Néanmoins, nous aurions tort de n'incriminer que McKinsey. Ce cabinet, devenu symbolique, n'est que l'arbre qui cache la forêt de la privatisation de la décision publique vers laquelle nous nous dirigeons si nous ne prenons pas de mesures. Nous constatons déjà les effets de cette privatisation lorsque l'État va jusqu'à s'en remettre à des cabinets de conseil pour définir sa stratégie militaire, les choix budgétaires du ministère des armées ou le plan d'économies de Bercy, la lutte contre la radicalisation, la gestion de la crise sanitaire, la stratégie nationale de santé, la réforme de l'aide au logement, les états généraux de la justice ou encore l'avenir du métier d'enseignant.

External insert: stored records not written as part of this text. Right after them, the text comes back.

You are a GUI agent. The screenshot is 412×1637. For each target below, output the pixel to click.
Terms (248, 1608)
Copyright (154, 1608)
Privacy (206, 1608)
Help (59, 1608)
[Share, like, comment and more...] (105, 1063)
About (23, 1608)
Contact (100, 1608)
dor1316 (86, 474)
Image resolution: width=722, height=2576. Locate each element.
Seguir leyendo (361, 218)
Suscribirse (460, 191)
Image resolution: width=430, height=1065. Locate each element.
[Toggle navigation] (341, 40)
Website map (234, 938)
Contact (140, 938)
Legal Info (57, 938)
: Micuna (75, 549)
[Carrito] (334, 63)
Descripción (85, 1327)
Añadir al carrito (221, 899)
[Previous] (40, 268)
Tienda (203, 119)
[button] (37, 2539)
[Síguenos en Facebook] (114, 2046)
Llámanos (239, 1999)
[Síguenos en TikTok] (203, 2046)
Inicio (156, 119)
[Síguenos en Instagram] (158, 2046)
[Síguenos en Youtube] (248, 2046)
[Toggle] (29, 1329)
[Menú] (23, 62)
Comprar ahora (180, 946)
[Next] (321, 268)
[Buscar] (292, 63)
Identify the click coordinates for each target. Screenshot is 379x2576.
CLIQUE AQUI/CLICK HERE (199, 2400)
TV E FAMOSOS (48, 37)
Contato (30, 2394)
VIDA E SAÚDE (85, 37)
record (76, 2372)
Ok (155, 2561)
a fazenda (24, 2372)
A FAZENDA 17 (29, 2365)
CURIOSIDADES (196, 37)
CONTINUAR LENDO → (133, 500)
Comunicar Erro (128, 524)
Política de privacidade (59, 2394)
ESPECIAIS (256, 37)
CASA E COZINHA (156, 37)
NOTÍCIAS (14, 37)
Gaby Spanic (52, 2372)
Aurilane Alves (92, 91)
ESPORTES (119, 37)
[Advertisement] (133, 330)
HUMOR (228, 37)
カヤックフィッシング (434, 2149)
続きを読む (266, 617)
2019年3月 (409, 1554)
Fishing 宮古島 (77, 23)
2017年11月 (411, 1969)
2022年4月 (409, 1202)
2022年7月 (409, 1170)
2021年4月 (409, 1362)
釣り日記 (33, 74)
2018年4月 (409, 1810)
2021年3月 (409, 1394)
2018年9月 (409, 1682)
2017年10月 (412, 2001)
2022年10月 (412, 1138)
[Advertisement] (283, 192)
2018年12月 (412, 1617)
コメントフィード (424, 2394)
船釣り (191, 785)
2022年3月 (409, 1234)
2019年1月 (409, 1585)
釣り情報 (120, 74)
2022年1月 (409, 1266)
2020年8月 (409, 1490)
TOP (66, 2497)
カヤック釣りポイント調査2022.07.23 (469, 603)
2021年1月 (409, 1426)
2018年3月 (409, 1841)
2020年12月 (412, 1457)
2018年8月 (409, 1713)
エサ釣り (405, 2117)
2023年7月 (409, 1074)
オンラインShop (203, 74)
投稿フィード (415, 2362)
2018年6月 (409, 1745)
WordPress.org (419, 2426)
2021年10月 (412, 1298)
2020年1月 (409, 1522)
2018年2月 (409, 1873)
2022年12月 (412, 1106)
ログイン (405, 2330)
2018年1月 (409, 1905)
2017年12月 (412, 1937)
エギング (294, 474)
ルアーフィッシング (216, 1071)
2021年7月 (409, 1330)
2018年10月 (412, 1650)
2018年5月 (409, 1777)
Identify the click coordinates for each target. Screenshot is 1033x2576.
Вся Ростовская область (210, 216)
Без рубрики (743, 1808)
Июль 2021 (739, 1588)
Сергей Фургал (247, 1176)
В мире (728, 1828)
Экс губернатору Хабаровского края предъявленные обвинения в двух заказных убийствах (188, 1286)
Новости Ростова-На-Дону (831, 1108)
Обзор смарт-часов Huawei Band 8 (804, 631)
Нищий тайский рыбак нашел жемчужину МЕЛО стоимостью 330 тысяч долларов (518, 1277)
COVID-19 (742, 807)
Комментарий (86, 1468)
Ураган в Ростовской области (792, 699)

Cette privatisation de la décision publique a un coût. Il revient en moyenne quatre fois plus cher de recourir à un consultant plutôt qu'à un fonctionnaire : 2 à 3 milliards d'euros par an de dépenses publiques sont consacrés aux cabinets de conseil – un montant supérieur au budget de certaines régions et proche de celui du ministère de la santé, alors que la France a déjà l'un des niveaux de dépenses publiques les plus élevés au monde !
Au vu de ces chiffres, l'encadrement du recours des collectivités locales aux cabinets de conseil est à terme nécessaire. Toutefois, nous ne sommes pas dupes : inclure ces dernières dans la présente proposition de loi nuirait à l'adoption d'un texte commun aux deux chambres dans un délai rapide et permettrait au Gouvernement de renvoyer ces dispositions aux calendes grecques.
Enfin, le recours massif aux cabinets de conseil se traduit par une perte de savoir-faire des fonctionnaires, des ministères et de l'État lui-même, donc, in fine, par une perte de souveraineté. Si le recours à ces cabinets peut se justifier pour gérer une situation exceptionnelle ou apporter un regard extérieur sur un dossier, il doit être strictement justifié, encadré et transparent : ces trois piliers forment notre politique en la matière.
Nous voterons ce texte, car nous approuvons la limitation des dérives du recours aux cabinets de conseil pour ce qui est des conflits d'intérêts, de la réalité des prestations ou de l'opacité des contrats. Cependant, nous estimons qu'il n'encadre pas suffisamment le recours de la puissance publique aux prestations de ces cabinets et que nous risquons de continuer à aller vers la privatisation de la décision publique.